DATA TO USE Block Start

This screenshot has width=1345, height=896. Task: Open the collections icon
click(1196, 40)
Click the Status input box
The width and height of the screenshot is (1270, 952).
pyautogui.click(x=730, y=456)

DATA TO USE Block End

* DIRECTIONS *
Every entry must be quoted exactly as it appears above.

* SOLUTION FOR THIS PROBLEM *
This screenshot has width=1345, height=896. Task: Open the collections icon
click(1196, 40)
Click the Status input box
The width and height of the screenshot is (1270, 952).
pyautogui.click(x=730, y=456)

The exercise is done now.